*** Input records ***
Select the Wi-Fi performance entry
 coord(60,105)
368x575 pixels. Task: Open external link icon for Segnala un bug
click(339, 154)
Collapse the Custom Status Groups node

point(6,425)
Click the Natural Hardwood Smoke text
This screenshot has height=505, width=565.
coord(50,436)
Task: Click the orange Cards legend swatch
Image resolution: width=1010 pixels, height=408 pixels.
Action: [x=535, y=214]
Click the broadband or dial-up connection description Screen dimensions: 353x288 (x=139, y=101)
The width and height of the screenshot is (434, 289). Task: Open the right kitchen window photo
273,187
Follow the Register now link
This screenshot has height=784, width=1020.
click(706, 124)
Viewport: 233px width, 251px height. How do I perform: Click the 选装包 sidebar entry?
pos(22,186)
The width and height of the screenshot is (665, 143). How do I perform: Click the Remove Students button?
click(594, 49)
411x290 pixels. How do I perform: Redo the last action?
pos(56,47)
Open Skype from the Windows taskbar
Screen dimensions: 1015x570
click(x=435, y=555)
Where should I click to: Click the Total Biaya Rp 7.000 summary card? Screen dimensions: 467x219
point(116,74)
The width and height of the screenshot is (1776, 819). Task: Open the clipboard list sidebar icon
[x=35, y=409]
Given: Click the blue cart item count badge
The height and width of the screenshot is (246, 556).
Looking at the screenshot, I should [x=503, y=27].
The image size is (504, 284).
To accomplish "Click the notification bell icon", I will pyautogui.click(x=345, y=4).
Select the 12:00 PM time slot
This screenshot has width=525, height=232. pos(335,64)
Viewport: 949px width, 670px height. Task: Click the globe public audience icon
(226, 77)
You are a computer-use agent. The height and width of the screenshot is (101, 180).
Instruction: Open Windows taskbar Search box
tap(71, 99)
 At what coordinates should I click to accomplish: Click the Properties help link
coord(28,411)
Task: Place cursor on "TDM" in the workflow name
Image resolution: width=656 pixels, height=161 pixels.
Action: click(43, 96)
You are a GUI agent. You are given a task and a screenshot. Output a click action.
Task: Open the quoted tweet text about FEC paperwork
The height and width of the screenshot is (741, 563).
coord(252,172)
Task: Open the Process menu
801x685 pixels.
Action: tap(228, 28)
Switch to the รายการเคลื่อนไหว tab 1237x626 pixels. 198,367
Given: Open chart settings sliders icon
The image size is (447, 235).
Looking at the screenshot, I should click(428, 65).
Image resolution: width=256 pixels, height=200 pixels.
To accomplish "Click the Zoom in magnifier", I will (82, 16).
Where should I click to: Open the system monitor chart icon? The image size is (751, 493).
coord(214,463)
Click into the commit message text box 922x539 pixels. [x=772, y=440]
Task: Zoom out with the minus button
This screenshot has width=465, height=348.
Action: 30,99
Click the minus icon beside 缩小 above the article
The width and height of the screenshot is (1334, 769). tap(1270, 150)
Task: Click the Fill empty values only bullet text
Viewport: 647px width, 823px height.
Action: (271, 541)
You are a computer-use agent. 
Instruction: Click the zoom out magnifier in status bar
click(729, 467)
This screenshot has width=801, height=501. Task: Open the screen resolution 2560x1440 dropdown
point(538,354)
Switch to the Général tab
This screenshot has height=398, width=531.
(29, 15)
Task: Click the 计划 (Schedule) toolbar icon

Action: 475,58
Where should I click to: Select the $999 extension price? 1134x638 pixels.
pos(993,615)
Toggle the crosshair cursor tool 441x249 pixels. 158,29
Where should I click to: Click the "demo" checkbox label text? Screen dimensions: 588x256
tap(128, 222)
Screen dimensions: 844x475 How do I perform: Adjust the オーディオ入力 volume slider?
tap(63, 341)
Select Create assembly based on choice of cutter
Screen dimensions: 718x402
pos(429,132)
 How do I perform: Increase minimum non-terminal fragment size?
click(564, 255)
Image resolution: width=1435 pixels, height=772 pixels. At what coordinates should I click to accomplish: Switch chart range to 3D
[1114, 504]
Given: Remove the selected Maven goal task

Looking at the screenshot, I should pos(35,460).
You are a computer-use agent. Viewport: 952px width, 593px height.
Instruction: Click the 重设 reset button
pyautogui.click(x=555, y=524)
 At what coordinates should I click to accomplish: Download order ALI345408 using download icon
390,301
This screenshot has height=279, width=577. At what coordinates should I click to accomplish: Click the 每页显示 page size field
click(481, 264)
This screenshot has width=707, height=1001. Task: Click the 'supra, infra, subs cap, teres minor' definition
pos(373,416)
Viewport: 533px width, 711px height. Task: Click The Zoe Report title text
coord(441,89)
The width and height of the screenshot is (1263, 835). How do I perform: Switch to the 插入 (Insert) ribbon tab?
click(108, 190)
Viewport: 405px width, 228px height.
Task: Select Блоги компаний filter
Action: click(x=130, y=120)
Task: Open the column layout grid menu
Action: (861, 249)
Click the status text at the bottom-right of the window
*** End of Input records ***
Each record above is to be restated word for word.

Select the Wi-Fi performance entry
 coord(60,105)
368x575 pixels. Task: Open external link icon for Segnala un bug
click(339, 154)
Collapse the Custom Status Groups node

point(6,425)
Click the Natural Hardwood Smoke text
This screenshot has height=505, width=565.
coord(50,436)
Task: Click the orange Cards legend swatch
Image resolution: width=1010 pixels, height=408 pixels.
Action: [x=535, y=214]
Click the broadband or dial-up connection description Screen dimensions: 353x288 (x=139, y=101)
The width and height of the screenshot is (434, 289). Task: Open the right kitchen window photo
273,187
Follow the Register now link
This screenshot has height=784, width=1020.
click(706, 124)
Viewport: 233px width, 251px height. How do I perform: Click the 选装包 sidebar entry?
pos(22,186)
The width and height of the screenshot is (665, 143). How do I perform: Click the Remove Students button?
click(594, 49)
411x290 pixels. How do I perform: Redo the last action?
pos(56,47)
Open Skype from the Windows taskbar
Screen dimensions: 1015x570
click(x=435, y=555)
Where should I click to: Click the Total Biaya Rp 7.000 summary card? Screen dimensions: 467x219
point(116,74)
The width and height of the screenshot is (1776, 819). Task: Open the clipboard list sidebar icon
[x=35, y=409]
Given: Click the blue cart item count badge
The height and width of the screenshot is (246, 556).
Looking at the screenshot, I should [x=503, y=27].
The image size is (504, 284).
To accomplish "Click the notification bell icon", I will pyautogui.click(x=345, y=4).
Select the 12:00 PM time slot
This screenshot has width=525, height=232. pos(335,64)
Viewport: 949px width, 670px height. Task: Click the globe public audience icon
(226, 77)
You are a computer-use agent. The height and width of the screenshot is (101, 180).
Instruction: Open Windows taskbar Search box
tap(71, 99)
 At what coordinates should I click to accomplish: Click the Properties help link
coord(28,411)
Task: Place cursor on "TDM" in the workflow name
Image resolution: width=656 pixels, height=161 pixels.
Action: click(43, 96)
You are a GUI agent. You are given a task and a screenshot. Output a click action.
Task: Open the quoted tweet text about FEC paperwork
The height and width of the screenshot is (741, 563).
coord(252,172)
Task: Open the Process menu
801x685 pixels.
Action: tap(228, 28)
Switch to the รายการเคลื่อนไหว tab 1237x626 pixels. 198,367
Given: Open chart settings sliders icon
The image size is (447, 235).
Looking at the screenshot, I should click(428, 65).
Image resolution: width=256 pixels, height=200 pixels.
To accomplish "Click the Zoom in magnifier", I will (82, 16).
Where should I click to: Open the system monitor chart icon? The image size is (751, 493).
coord(214,463)
Click into the commit message text box 922x539 pixels. [x=772, y=440]
Task: Zoom out with the minus button
This screenshot has width=465, height=348.
Action: 30,99
Click the minus icon beside 缩小 above the article
The width and height of the screenshot is (1334, 769). tap(1270, 150)
Task: Click the Fill empty values only bullet text
Viewport: 647px width, 823px height.
Action: (271, 541)
You are a computer-use agent. 
Instruction: Click the zoom out magnifier in status bar
click(729, 467)
This screenshot has width=801, height=501. Task: Open the screen resolution 2560x1440 dropdown
point(538,354)
Switch to the Général tab
This screenshot has height=398, width=531.
(29, 15)
Task: Click the 计划 (Schedule) toolbar icon

Action: 475,58
Where should I click to: Select the $999 extension price? 1134x638 pixels.
pos(993,615)
Toggle the crosshair cursor tool 441x249 pixels. 158,29
Where should I click to: Click the "demo" checkbox label text? Screen dimensions: 588x256
tap(128, 222)
Screen dimensions: 844x475 How do I perform: Adjust the オーディオ入力 volume slider?
tap(63, 341)
Select Create assembly based on choice of cutter
Screen dimensions: 718x402
pos(429,132)
 How do I perform: Increase minimum non-terminal fragment size?
click(564, 255)
Image resolution: width=1435 pixels, height=772 pixels. At what coordinates should I click to accomplish: Switch chart range to 3D
[1114, 504]
Given: Remove the selected Maven goal task

Looking at the screenshot, I should pos(35,460).
You are a computer-use agent. Viewport: 952px width, 593px height.
Instruction: Click the 重设 reset button
pyautogui.click(x=555, y=524)
 At what coordinates should I click to accomplish: Download order ALI345408 using download icon
390,301
This screenshot has height=279, width=577. At what coordinates should I click to accomplish: Click the 每页显示 page size field
click(481, 264)
This screenshot has width=707, height=1001. Task: Click the 'supra, infra, subs cap, teres minor' definition
pos(373,416)
Viewport: 533px width, 711px height. Task: Click The Zoe Report title text
coord(441,89)
The width and height of the screenshot is (1263, 835). How do I perform: Switch to the 插入 (Insert) ribbon tab?
click(108, 190)
Viewport: 405px width, 228px height.
Task: Select Блоги компаний filter
Action: click(x=130, y=120)
Task: Open the column layout grid menu
Action: (861, 249)
Click the status text at the bottom-right of the window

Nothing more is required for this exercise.